La polycrise qu'elle connaît depuis près d'une décennie met l'Union européenne en danger. Elle
s'ancre, de plus, dans une crise politique profonde des pays européens et de la représentation
politique en général. Leur combinaison suscite la crainte, voire le rejet, de l'altérité, et alimentent
tous les populismes. Dans ce contexte, l'Union européenne devient la victime expiatoire.

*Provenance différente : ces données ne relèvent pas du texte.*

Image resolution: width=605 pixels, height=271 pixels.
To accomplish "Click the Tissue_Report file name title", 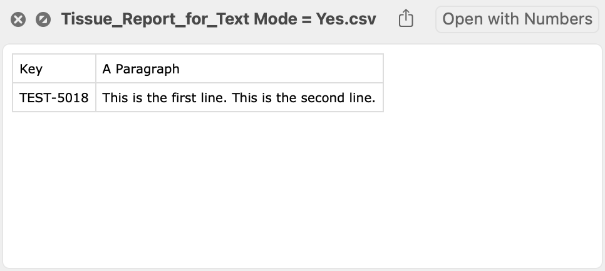I will point(218,19).
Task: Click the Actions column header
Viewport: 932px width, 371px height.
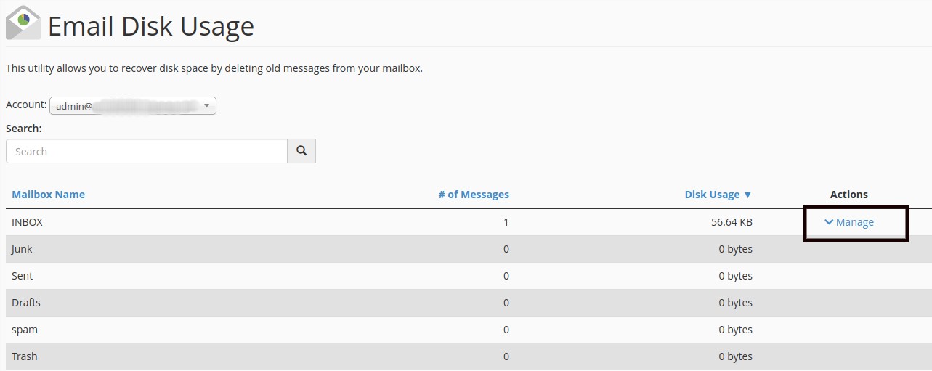Action: pos(848,195)
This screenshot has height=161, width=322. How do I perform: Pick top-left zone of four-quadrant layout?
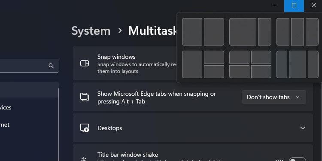[x=239, y=57]
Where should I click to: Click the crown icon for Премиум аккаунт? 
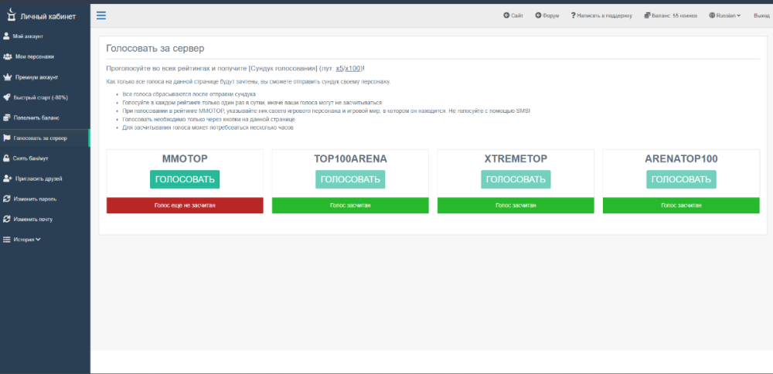7,77
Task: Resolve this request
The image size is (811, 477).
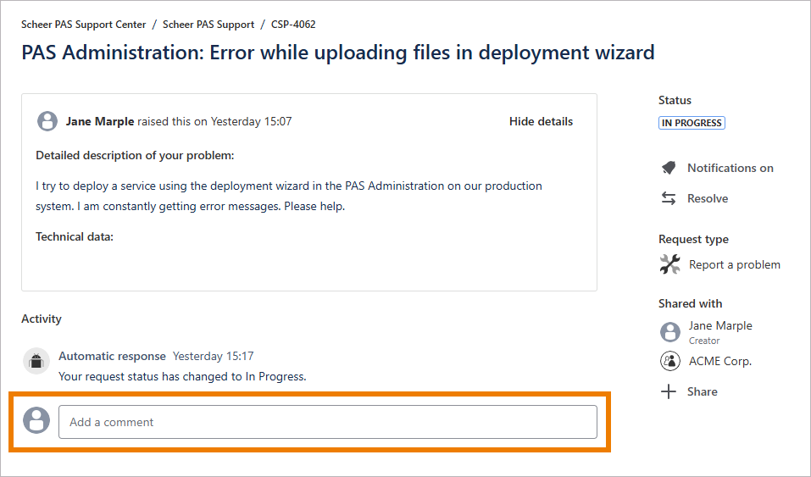Action: pyautogui.click(x=708, y=198)
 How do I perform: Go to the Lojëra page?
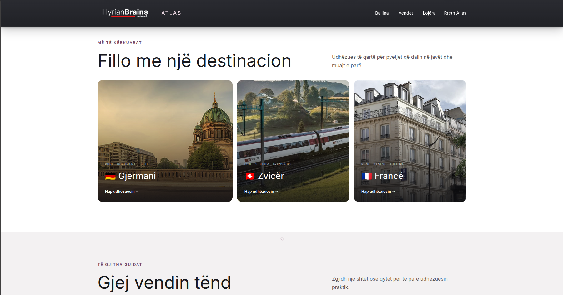coord(429,13)
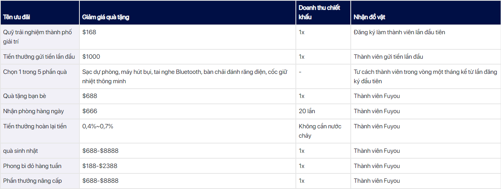Select the "quà sinh nhật" row name
The height and width of the screenshot is (189, 501).
click(x=21, y=151)
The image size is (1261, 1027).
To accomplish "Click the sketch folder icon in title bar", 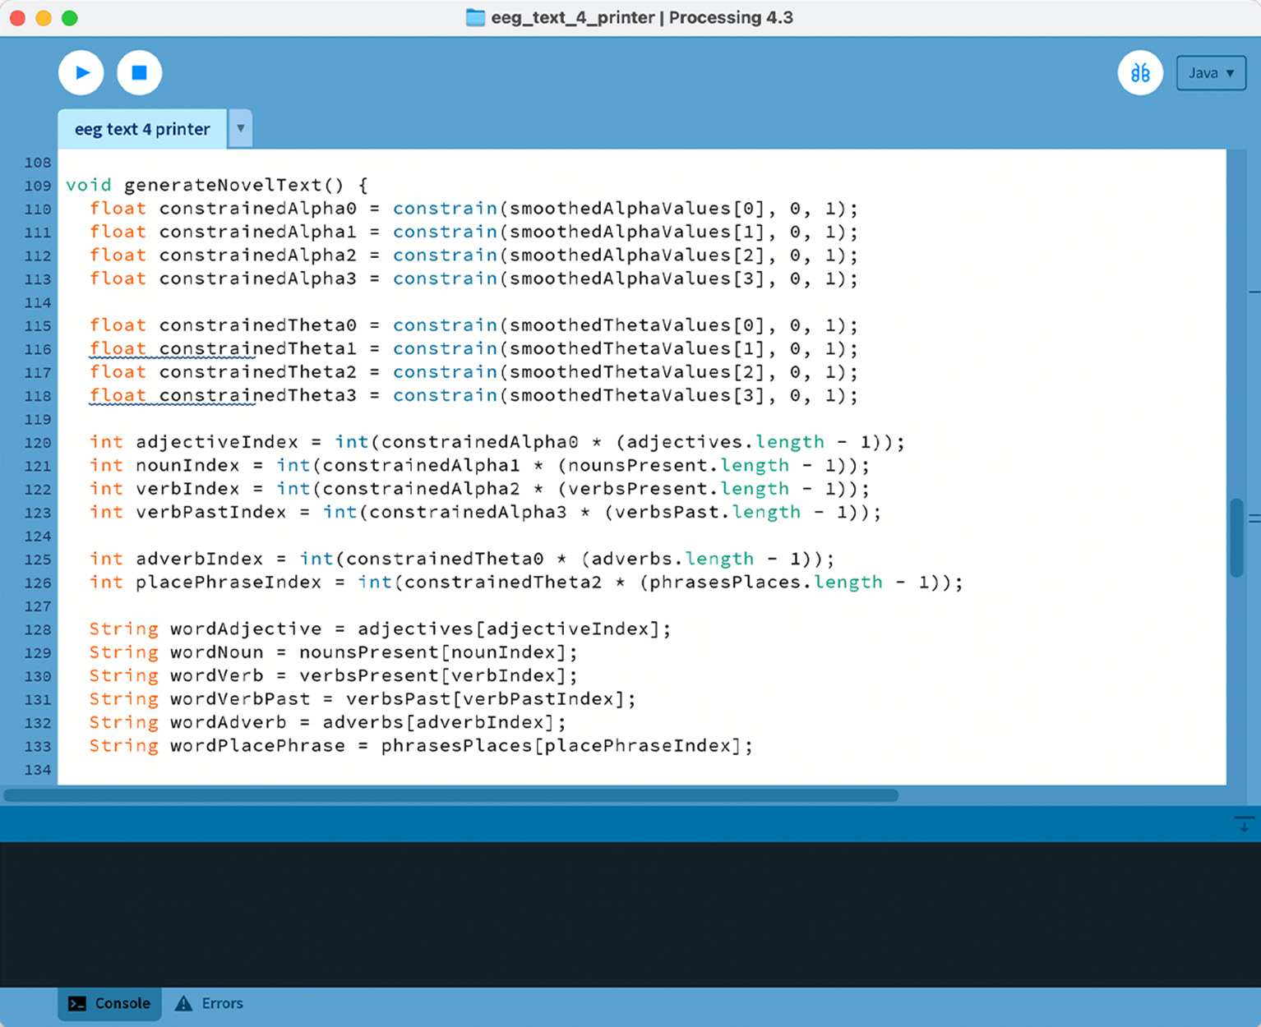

Le logiciel sur lequel s'est bâtie la construction européenne depuis soixante ans est en cause
aujourd’hui. L'Europe de la libéralisation – ôter les restrictions pour gérer une intégration
économique profonde – n'est pas adaptée pour traiter des chocs asymétriques tels que la crise
grecque ou celle des réfugiés. Les crises géopolitiques à nos frontières appellent des réponses
rapides faisant appel à des instruments traditionnellement réservés à la protection de la
souveraineté nationale (frontières, police, armée). Les mécanismes de décision européens,
caractérisés par la prédominance des négociations diplomatiques intergouvernementales
insuffisamment contrôlées par les instances parlementaires sont inefficaces à répondre à ces
bouleversements, tandis que cette inefficacité met en cause la légitimité même de l'Union
européenne dans son ensemble.
En conséquence, aux yeux des citoyens, l'Europe semble ballotée par des évolutions
extérieures : d'une part, la mondialisation, à savoir la conjonction de la puissance du capitalisme
mondialisé et d'évolutions technologiques d'ampleur séculaire ; d'autre part, la perte de
l'hégémonie économique et politique occidentale et le basculement vers l'Asie, qui semblent
replacer l'Europe dans l'orbite technologique des Etats-Unis.

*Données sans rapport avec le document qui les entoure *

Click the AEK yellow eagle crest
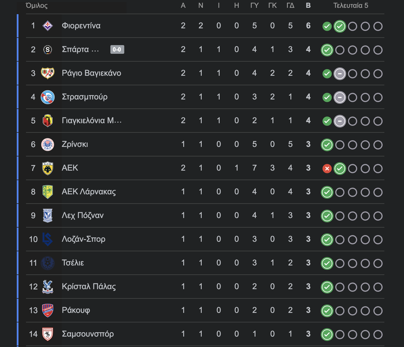The height and width of the screenshot is (347, 404). point(48,168)
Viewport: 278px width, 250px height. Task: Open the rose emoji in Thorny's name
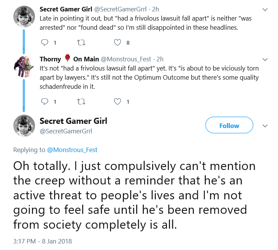point(67,58)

Sans sursaut, l'Union européenne collectivement, et ses Etats membres dont la France en
premier lieu, se préparent à des échecs plus flagrants encore. Car que voyons-nous à l’horizon ?
Une population européenne déclinante à l'échelle mondiale, des concurrents de taille
continentale en Amérique et en Asie, une économie ne pouvant concurrencer ces géants que
dans les segments de haute technologie, une base en savoir-faire et connaissances solide mais
sous pression, une planète appauvrie en ressources et au climat déréglé mettant en cause tous
les modèles de production connus jusqu’à présent, et enfin un environnement géopolitique pour
longtemps encore en crise et générateur de pressions migratoires majeures. Dernier
développement en date, pour la première fois, la peur en Europe ne vient pas uniquement de
l'Est ou de Proche et Moyen Orient, mais aussi de l'Ouest, avec l'élection de Donald Trump et le
triomphe du populisme réactionnaire à la tête des Etats-Unis.